Information supplied
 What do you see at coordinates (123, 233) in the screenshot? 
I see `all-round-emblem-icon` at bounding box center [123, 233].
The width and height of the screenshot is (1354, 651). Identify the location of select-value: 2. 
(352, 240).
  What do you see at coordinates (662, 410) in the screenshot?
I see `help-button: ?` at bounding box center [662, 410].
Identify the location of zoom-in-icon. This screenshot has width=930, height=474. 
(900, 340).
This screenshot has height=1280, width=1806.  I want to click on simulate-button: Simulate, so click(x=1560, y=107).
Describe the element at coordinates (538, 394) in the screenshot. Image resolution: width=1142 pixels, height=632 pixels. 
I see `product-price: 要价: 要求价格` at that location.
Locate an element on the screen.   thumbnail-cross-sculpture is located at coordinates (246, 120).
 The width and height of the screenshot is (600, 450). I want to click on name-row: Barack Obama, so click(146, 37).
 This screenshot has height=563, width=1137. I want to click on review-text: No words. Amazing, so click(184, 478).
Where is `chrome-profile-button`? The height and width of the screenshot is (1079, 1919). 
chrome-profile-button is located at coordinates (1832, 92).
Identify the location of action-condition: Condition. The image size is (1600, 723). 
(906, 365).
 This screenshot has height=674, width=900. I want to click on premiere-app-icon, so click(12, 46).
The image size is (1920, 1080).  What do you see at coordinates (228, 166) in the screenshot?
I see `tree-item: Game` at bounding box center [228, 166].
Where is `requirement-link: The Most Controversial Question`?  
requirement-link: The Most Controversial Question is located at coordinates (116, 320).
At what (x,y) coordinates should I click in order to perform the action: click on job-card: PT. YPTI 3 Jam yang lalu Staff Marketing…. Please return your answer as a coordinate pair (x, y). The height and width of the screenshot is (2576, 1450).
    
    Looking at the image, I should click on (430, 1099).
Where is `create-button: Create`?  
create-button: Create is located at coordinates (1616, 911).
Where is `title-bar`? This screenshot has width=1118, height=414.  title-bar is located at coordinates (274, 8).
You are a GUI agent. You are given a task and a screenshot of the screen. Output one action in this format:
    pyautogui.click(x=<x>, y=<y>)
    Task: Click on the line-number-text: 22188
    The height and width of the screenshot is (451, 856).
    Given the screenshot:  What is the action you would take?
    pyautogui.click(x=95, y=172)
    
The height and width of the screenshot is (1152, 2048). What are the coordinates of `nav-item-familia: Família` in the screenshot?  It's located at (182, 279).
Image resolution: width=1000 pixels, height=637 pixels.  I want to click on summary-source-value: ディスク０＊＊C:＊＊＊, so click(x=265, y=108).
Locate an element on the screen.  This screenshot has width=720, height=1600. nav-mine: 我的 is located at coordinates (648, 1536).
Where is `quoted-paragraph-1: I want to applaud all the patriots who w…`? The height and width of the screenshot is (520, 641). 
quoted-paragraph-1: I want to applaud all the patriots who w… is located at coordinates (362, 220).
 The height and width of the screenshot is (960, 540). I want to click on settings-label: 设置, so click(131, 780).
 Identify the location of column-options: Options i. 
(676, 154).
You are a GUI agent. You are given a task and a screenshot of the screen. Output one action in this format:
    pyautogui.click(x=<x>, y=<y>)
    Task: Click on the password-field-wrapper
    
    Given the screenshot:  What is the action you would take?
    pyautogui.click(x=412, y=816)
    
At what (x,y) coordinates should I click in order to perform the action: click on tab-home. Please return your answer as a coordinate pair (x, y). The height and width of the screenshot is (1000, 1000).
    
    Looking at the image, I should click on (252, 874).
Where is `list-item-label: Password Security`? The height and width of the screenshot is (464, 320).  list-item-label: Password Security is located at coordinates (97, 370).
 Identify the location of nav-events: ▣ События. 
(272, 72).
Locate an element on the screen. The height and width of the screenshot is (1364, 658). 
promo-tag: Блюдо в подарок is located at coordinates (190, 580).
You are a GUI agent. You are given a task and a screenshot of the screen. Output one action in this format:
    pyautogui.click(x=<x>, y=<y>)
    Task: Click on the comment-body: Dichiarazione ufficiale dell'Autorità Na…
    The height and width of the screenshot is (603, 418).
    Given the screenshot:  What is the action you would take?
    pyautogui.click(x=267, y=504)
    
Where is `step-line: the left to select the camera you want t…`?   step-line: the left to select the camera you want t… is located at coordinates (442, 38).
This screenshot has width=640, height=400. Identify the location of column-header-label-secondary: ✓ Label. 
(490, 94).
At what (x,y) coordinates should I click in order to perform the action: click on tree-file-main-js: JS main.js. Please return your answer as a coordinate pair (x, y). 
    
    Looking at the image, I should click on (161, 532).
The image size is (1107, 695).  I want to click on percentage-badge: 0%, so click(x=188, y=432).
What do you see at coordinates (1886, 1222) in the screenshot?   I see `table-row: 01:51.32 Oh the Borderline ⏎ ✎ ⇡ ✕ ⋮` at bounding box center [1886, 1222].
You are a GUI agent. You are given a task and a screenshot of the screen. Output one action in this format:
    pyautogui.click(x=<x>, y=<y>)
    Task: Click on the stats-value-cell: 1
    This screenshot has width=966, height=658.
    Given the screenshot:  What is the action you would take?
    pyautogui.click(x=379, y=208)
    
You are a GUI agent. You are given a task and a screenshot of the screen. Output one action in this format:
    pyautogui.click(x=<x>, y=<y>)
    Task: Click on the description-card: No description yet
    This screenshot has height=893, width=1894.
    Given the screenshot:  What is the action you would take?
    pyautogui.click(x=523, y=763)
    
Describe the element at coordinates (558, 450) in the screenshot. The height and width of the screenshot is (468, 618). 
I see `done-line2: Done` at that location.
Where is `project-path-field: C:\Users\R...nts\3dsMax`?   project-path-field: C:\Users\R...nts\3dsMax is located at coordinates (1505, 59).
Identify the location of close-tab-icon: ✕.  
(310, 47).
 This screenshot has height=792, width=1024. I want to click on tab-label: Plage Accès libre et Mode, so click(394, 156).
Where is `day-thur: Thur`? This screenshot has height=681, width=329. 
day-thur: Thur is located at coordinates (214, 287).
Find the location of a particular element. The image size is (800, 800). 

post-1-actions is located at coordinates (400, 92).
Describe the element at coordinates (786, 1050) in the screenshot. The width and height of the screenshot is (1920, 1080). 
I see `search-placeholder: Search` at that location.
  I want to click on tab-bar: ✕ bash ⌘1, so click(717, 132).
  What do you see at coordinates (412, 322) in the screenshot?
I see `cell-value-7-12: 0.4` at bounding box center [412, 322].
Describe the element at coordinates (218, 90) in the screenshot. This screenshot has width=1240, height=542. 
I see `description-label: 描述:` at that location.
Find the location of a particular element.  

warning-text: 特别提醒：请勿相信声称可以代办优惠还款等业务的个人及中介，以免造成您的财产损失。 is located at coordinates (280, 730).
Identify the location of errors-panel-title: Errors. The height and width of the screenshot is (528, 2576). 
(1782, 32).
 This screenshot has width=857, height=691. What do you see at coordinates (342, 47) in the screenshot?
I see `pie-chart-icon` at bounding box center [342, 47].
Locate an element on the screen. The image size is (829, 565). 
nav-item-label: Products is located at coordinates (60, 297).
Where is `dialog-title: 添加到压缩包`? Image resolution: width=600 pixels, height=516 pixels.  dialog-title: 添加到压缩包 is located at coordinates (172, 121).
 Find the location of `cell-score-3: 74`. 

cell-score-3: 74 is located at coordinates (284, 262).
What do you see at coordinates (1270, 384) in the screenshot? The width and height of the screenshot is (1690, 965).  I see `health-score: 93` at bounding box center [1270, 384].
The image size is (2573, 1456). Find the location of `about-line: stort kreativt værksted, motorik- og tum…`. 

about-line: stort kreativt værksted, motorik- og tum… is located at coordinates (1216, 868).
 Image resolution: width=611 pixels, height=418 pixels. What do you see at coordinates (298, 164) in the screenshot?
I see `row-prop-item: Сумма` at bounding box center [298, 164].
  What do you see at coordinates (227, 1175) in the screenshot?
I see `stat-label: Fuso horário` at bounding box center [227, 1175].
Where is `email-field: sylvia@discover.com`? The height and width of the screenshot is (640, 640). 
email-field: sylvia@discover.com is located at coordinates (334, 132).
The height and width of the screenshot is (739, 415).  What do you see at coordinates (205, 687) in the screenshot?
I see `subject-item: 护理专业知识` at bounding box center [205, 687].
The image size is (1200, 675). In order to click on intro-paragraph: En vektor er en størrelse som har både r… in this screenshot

What the task requires
Copy the items word for word, from the first line through the line containing "requirement-link: The Most Controversial Question is".

Result of the task
 What do you see at coordinates (123, 233) in the screenshot? 
I see `all-round-emblem-icon` at bounding box center [123, 233].
The width and height of the screenshot is (1354, 651). Identify the location of select-value: 2. 
(352, 240).
  What do you see at coordinates (662, 410) in the screenshot?
I see `help-button: ?` at bounding box center [662, 410].
Identify the location of zoom-in-icon. This screenshot has width=930, height=474. 
(900, 340).
This screenshot has height=1280, width=1806.  I want to click on simulate-button: Simulate, so click(x=1560, y=107).
Describe the element at coordinates (538, 394) in the screenshot. Image resolution: width=1142 pixels, height=632 pixels. 
I see `product-price: 要价: 要求价格` at that location.
Locate an element on the screen.   thumbnail-cross-sculpture is located at coordinates (246, 120).
 The width and height of the screenshot is (600, 450). I want to click on name-row: Barack Obama, so click(146, 37).
 This screenshot has height=563, width=1137. I want to click on review-text: No words. Amazing, so click(184, 478).
Where is `chrome-profile-button`? The height and width of the screenshot is (1079, 1919). 
chrome-profile-button is located at coordinates (1832, 92).
Identify the location of action-condition: Condition. The image size is (1600, 723). 
(906, 365).
 This screenshot has height=674, width=900. I want to click on premiere-app-icon, so click(12, 46).
The image size is (1920, 1080).  What do you see at coordinates (228, 166) in the screenshot?
I see `tree-item: Game` at bounding box center [228, 166].
Where is `requirement-link: The Most Controversial Question`?  
requirement-link: The Most Controversial Question is located at coordinates (116, 320).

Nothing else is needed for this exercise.